## INSTRUCTIONS FOR THE TASK:
Copy every row below word for word, with no changes.

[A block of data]
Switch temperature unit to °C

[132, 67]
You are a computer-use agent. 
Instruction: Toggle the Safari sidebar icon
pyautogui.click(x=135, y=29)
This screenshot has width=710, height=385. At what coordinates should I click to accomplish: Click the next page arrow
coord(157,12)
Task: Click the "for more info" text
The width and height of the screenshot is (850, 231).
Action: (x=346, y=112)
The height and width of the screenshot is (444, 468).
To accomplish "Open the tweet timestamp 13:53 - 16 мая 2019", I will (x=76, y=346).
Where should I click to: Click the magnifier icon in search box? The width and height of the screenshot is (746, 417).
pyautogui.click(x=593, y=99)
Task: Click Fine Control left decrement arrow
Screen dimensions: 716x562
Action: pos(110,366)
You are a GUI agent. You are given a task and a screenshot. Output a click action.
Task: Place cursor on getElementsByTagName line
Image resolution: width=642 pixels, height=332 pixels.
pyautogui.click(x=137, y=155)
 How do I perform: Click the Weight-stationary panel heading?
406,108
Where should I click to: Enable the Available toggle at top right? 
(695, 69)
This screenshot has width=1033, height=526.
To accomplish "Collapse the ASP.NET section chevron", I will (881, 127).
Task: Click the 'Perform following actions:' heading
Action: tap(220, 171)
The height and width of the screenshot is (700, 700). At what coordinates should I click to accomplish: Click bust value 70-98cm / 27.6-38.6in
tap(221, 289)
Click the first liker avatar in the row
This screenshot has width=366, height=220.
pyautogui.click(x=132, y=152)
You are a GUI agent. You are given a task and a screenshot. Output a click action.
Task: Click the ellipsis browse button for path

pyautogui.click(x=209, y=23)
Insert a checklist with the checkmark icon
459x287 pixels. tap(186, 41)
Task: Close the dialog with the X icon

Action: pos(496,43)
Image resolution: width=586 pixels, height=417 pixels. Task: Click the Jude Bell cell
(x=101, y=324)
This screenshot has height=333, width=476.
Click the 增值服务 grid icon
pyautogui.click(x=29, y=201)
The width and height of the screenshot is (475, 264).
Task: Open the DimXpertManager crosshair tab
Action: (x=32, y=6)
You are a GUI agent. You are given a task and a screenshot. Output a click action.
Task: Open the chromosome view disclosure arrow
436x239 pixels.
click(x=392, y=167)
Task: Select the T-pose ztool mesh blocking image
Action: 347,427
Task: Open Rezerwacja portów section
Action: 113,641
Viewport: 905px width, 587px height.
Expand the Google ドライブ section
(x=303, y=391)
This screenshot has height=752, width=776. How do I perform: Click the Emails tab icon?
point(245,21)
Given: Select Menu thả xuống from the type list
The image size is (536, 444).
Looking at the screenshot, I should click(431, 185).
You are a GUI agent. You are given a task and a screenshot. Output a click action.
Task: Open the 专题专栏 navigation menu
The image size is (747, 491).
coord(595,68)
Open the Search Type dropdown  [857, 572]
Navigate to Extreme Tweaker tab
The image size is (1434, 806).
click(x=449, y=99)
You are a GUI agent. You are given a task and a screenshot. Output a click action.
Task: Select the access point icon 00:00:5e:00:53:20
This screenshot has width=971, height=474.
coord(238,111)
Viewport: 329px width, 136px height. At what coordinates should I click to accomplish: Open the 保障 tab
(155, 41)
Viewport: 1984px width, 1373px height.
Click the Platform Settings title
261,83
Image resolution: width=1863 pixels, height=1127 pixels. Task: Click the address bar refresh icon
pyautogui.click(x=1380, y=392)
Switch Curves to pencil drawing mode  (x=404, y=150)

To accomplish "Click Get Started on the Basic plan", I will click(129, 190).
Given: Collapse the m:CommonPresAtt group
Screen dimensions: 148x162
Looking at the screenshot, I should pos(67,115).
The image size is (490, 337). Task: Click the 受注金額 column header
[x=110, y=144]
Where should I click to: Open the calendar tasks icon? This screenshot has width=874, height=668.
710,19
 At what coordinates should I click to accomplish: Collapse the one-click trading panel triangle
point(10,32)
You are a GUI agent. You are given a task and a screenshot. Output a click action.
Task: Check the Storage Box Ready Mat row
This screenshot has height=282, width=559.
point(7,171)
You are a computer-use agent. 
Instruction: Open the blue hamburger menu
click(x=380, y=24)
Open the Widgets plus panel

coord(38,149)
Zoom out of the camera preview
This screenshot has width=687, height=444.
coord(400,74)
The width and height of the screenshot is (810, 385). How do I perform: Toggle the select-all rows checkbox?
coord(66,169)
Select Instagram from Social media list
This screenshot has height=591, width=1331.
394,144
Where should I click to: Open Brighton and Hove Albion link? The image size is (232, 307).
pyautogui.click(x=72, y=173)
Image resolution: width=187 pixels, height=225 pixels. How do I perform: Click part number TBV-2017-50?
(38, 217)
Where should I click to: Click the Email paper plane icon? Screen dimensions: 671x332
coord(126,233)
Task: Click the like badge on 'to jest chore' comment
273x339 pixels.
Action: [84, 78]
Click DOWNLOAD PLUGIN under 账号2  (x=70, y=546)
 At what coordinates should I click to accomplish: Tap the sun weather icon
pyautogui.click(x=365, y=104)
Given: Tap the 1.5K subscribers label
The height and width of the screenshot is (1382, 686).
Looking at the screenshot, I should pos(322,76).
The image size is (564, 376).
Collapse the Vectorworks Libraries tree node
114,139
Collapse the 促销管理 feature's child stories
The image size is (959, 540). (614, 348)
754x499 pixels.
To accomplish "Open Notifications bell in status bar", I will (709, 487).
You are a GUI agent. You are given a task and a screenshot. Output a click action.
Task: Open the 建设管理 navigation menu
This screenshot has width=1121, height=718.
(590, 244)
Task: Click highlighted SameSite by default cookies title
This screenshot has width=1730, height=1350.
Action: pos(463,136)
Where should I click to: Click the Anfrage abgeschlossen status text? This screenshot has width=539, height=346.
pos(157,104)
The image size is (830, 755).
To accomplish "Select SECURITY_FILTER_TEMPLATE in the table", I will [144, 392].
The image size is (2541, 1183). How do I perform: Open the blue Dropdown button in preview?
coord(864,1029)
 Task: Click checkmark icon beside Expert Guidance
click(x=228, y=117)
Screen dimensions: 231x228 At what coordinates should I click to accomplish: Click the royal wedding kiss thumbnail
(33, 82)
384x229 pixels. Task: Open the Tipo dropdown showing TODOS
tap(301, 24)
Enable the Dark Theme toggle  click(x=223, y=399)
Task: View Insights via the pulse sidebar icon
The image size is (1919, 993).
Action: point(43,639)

## CORRECT ANSWER:
Switch temperature unit to °C

[132, 67]
You are a computer-use agent. 
Instruction: Toggle the Safari sidebar icon
pyautogui.click(x=135, y=29)
This screenshot has width=710, height=385. At what coordinates should I click to accomplish: Click the next page arrow
coord(157,12)
Task: Click the "for more info" text
The width and height of the screenshot is (850, 231).
Action: (x=346, y=112)
The height and width of the screenshot is (444, 468).
To accomplish "Open the tweet timestamp 13:53 - 16 мая 2019", I will (x=76, y=346).
Where should I click to: Click the magnifier icon in search box? The width and height of the screenshot is (746, 417).
pyautogui.click(x=593, y=99)
Task: Click Fine Control left decrement arrow
Screen dimensions: 716x562
Action: pos(110,366)
You are a GUI agent. You are given a task and a screenshot. Output a click action.
Task: Place cursor on getElementsByTagName line
Image resolution: width=642 pixels, height=332 pixels.
pyautogui.click(x=137, y=155)
 How do I perform: Click the Weight-stationary panel heading?
406,108
Where should I click to: Enable the Available toggle at top right? 
(695, 69)
This screenshot has width=1033, height=526.
To accomplish "Collapse the ASP.NET section chevron", I will (881, 127).
Task: Click the 'Perform following actions:' heading
Action: tap(220, 171)
The height and width of the screenshot is (700, 700). At what coordinates should I click to accomplish: Click bust value 70-98cm / 27.6-38.6in
tap(221, 289)
Click the first liker avatar in the row
This screenshot has width=366, height=220.
pyautogui.click(x=132, y=152)
You are a GUI agent. You are given a task and a screenshot. Output a click action.
Task: Click the ellipsis browse button for path

pyautogui.click(x=209, y=23)
Insert a checklist with the checkmark icon
459x287 pixels. tap(186, 41)
Task: Close the dialog with the X icon

Action: pos(496,43)
Image resolution: width=586 pixels, height=417 pixels. Task: Click the Jude Bell cell
(x=101, y=324)
This screenshot has height=333, width=476.
Click the 增值服务 grid icon
pyautogui.click(x=29, y=201)
The width and height of the screenshot is (475, 264).
Task: Open the DimXpertManager crosshair tab
Action: (x=32, y=6)
You are a GUI agent. You are given a task and a screenshot. Output a click action.
Task: Open the chromosome view disclosure arrow
436x239 pixels.
click(x=392, y=167)
Task: Select the T-pose ztool mesh blocking image
Action: 347,427
Task: Open Rezerwacja portów section
Action: 113,641
Viewport: 905px width, 587px height.
Expand the Google ドライブ section
(x=303, y=391)
This screenshot has height=752, width=776. How do I perform: Click the Emails tab icon?
point(245,21)
Given: Select Menu thả xuống from the type list
The image size is (536, 444).
Looking at the screenshot, I should click(431, 185).
You are a GUI agent. You are given a task and a screenshot. Output a click action.
Task: Open the 专题专栏 navigation menu
The image size is (747, 491).
coord(595,68)
Open the Search Type dropdown  [857, 572]
Navigate to Extreme Tweaker tab
The image size is (1434, 806).
click(x=449, y=99)
You are a GUI agent. You are given a task and a screenshot. Output a click action.
Task: Select the access point icon 00:00:5e:00:53:20
This screenshot has width=971, height=474.
coord(238,111)
Viewport: 329px width, 136px height. At what coordinates should I click to accomplish: Open the 保障 tab
(155, 41)
Viewport: 1984px width, 1373px height.
Click the Platform Settings title
261,83
Image resolution: width=1863 pixels, height=1127 pixels. Task: Click the address bar refresh icon
pyautogui.click(x=1380, y=392)
Switch Curves to pencil drawing mode  (x=404, y=150)

To accomplish "Click Get Started on the Basic plan", I will click(129, 190).
Given: Collapse the m:CommonPresAtt group
Screen dimensions: 148x162
Looking at the screenshot, I should pos(67,115).
The image size is (490, 337). Task: Click the 受注金額 column header
[x=110, y=144]
Where should I click to: Open the calendar tasks icon? This screenshot has width=874, height=668.
710,19
 At what coordinates should I click to accomplish: Collapse the one-click trading panel triangle
point(10,32)
You are a GUI agent. You are given a task and a screenshot. Output a click action.
Task: Check the Storage Box Ready Mat row
This screenshot has height=282, width=559.
point(7,171)
You are a computer-use agent. 
Instruction: Open the blue hamburger menu
click(x=380, y=24)
Open the Widgets plus panel

coord(38,149)
Zoom out of the camera preview
This screenshot has width=687, height=444.
coord(400,74)
The width and height of the screenshot is (810, 385). How do I perform: Toggle the select-all rows checkbox?
coord(66,169)
Select Instagram from Social media list
This screenshot has height=591, width=1331.
394,144
Where should I click to: Open Brighton and Hove Albion link? The image size is (232, 307).
pyautogui.click(x=72, y=173)
Image resolution: width=187 pixels, height=225 pixels. How do I perform: Click part number TBV-2017-50?
(38, 217)
Where should I click to: Click the Email paper plane icon? Screen dimensions: 671x332
coord(126,233)
Task: Click the like badge on 'to jest chore' comment
273x339 pixels.
Action: [84, 78]
Click DOWNLOAD PLUGIN under 账号2  (x=70, y=546)
 At what coordinates should I click to accomplish: Tap the sun weather icon
pyautogui.click(x=365, y=104)
Given: Tap the 1.5K subscribers label
The height and width of the screenshot is (1382, 686).
Looking at the screenshot, I should pos(322,76).
The image size is (564, 376).
Collapse the Vectorworks Libraries tree node
114,139
Collapse the 促销管理 feature's child stories
The image size is (959, 540). (614, 348)
754x499 pixels.
To accomplish "Open Notifications bell in status bar", I will (709, 487).
You are a GUI agent. You are given a task and a screenshot. Output a click action.
Task: Open the 建设管理 navigation menu
This screenshot has width=1121, height=718.
(590, 244)
Task: Click highlighted SameSite by default cookies title
This screenshot has width=1730, height=1350.
Action: pos(463,136)
Where should I click to: Click the Anfrage abgeschlossen status text? This screenshot has width=539, height=346.
pos(157,104)
The image size is (830, 755).
To accomplish "Select SECURITY_FILTER_TEMPLATE in the table", I will [144, 392].
The image size is (2541, 1183). How do I perform: Open the blue Dropdown button in preview?
coord(864,1029)
 Task: Click checkmark icon beside Expert Guidance
click(x=228, y=117)
Screen dimensions: 231x228 At what coordinates should I click to accomplish: Click the royal wedding kiss thumbnail
(33, 82)
384x229 pixels. Task: Open the Tipo dropdown showing TODOS
tap(301, 24)
Enable the Dark Theme toggle  click(x=223, y=399)
Task: View Insights via the pulse sidebar icon
The image size is (1919, 993).
Action: point(43,639)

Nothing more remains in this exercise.